*** Recorded data ***
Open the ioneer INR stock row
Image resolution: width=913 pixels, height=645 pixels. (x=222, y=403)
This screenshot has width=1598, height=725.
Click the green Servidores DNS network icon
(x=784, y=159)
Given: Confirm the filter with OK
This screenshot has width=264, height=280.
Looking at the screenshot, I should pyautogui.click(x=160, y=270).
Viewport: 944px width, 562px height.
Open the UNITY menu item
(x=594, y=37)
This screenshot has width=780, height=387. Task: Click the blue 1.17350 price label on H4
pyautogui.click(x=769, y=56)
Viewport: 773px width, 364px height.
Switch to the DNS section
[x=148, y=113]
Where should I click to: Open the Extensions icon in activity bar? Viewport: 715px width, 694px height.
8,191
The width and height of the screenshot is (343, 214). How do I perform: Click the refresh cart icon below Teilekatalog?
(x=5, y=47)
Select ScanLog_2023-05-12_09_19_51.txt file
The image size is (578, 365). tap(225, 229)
*** End of Recorded data ***
*** Recorded data ***
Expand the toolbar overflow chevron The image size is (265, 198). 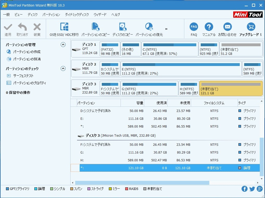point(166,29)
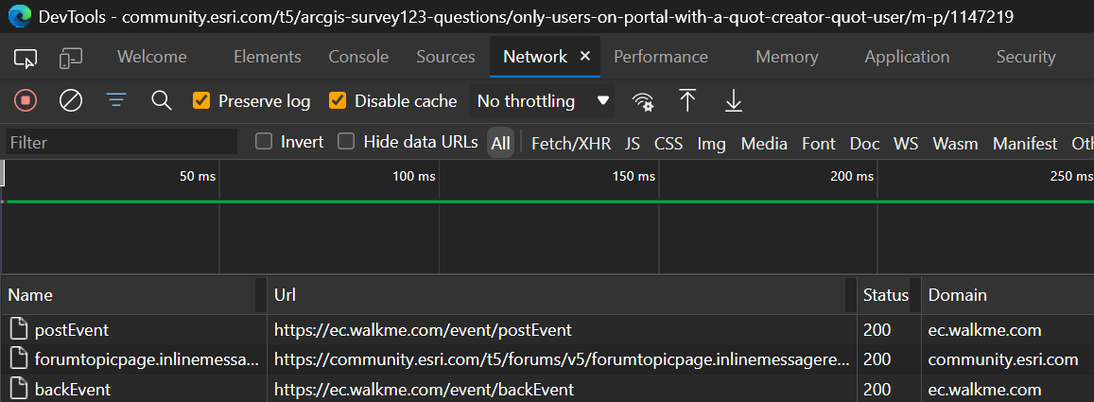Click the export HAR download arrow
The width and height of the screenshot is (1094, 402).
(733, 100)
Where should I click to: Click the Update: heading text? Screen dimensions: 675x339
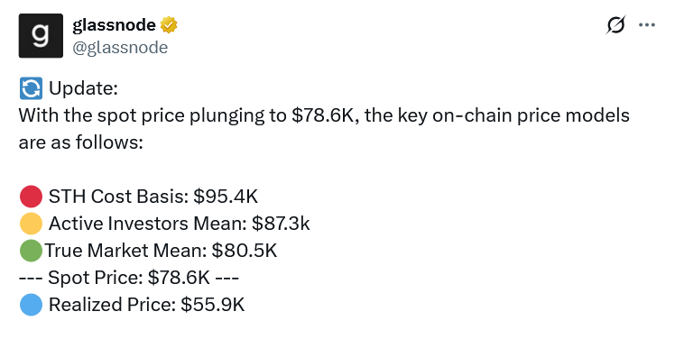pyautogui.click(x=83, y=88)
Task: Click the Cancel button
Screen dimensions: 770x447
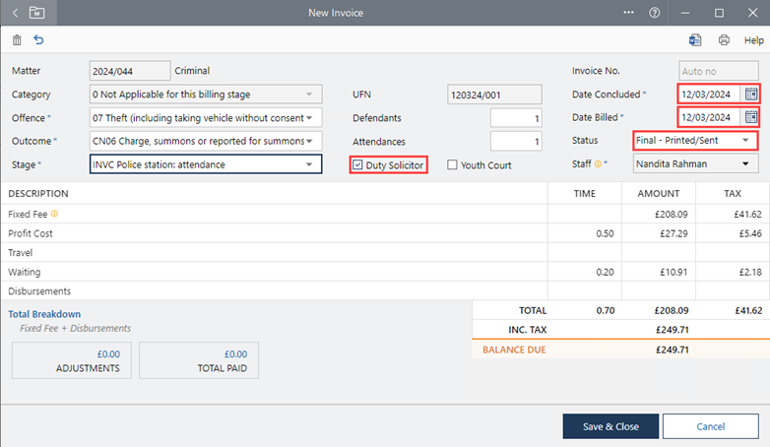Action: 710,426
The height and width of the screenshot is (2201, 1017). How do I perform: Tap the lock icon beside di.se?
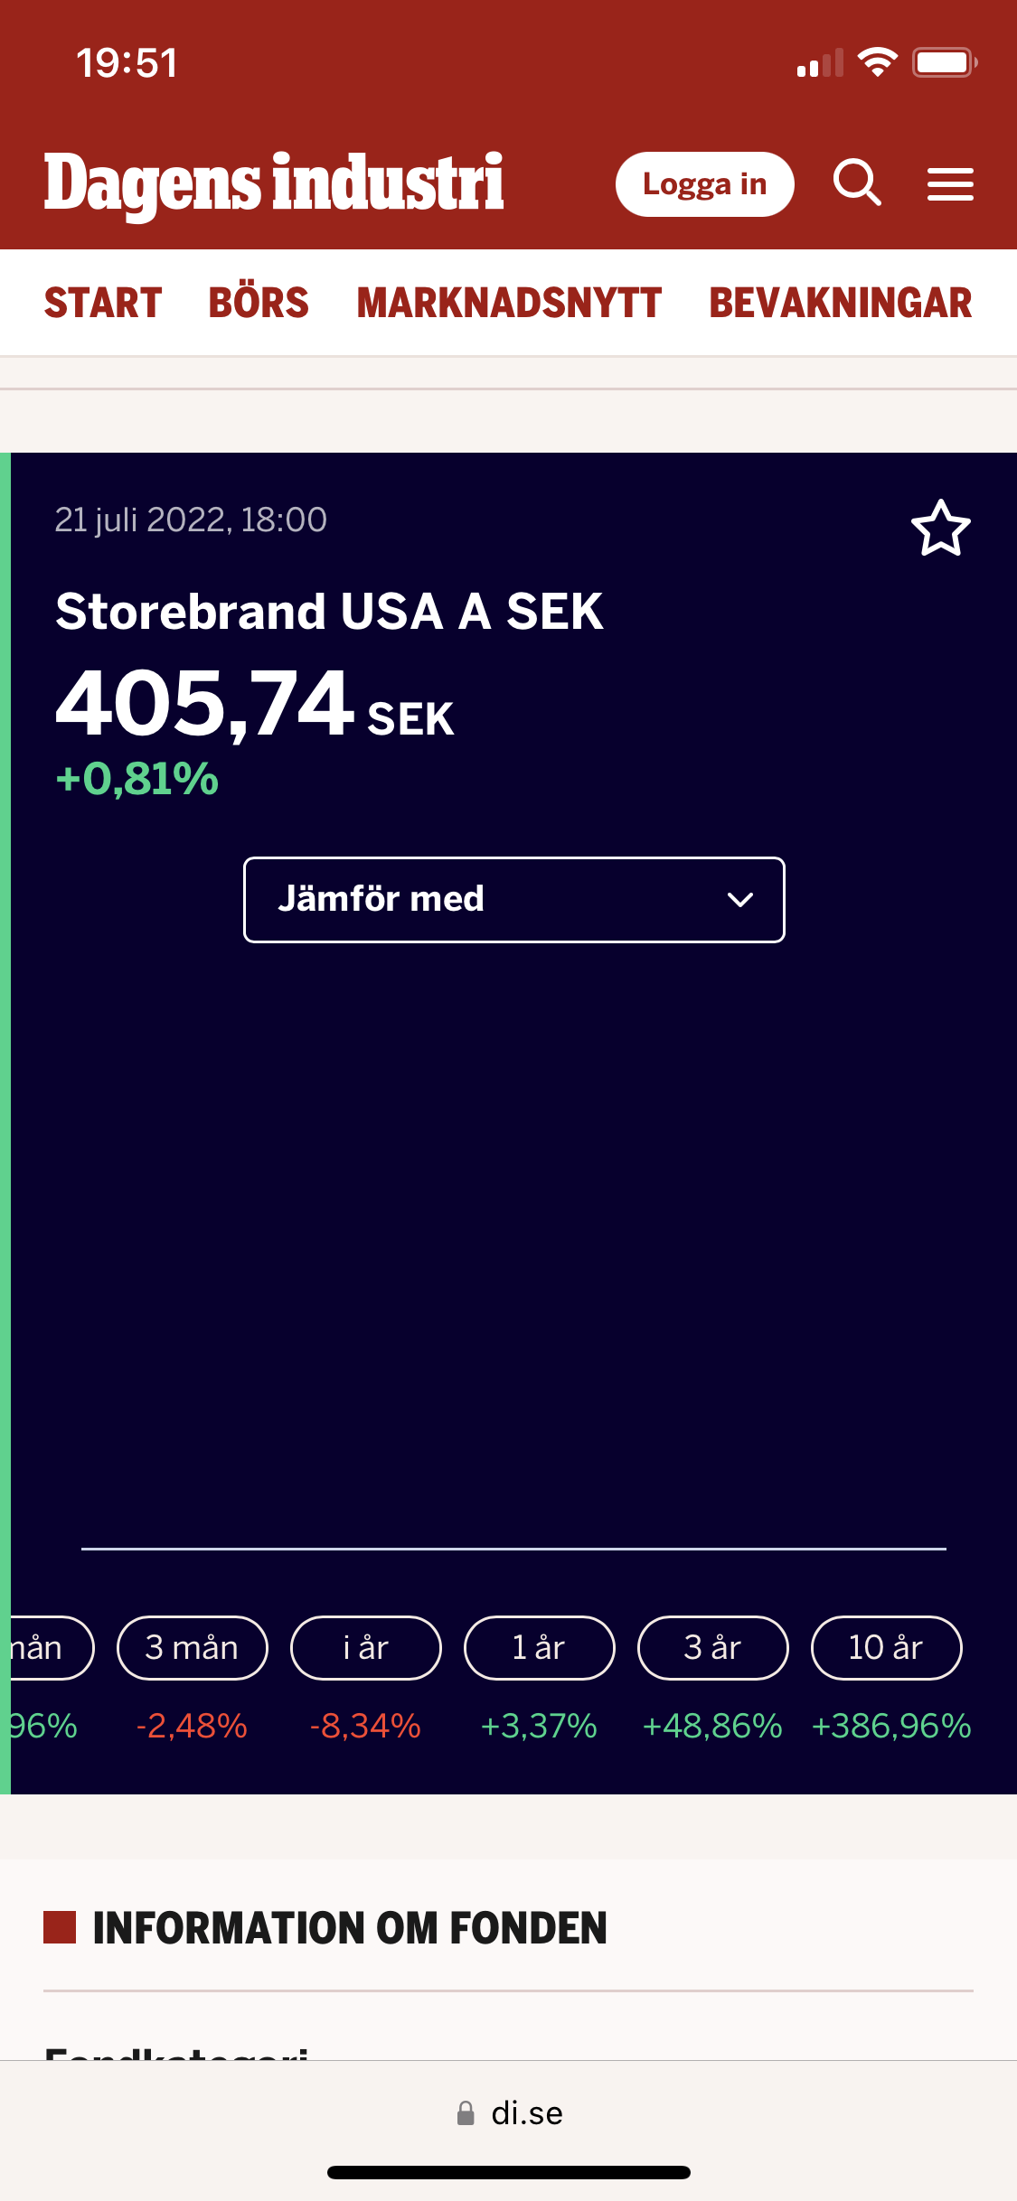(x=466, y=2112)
*** End of Recorded data ***
__Exercise aim__. In the material above, transcribe exactly the lines beginning at the one with "Open the ioneer INR stock row" and ending at the one with "Given: Confirm the filter with OK", both included.

__Finished exercise__.
Open the ioneer INR stock row
Image resolution: width=913 pixels, height=645 pixels. (x=222, y=403)
This screenshot has width=1598, height=725.
Click the green Servidores DNS network icon
(x=784, y=159)
Given: Confirm the filter with OK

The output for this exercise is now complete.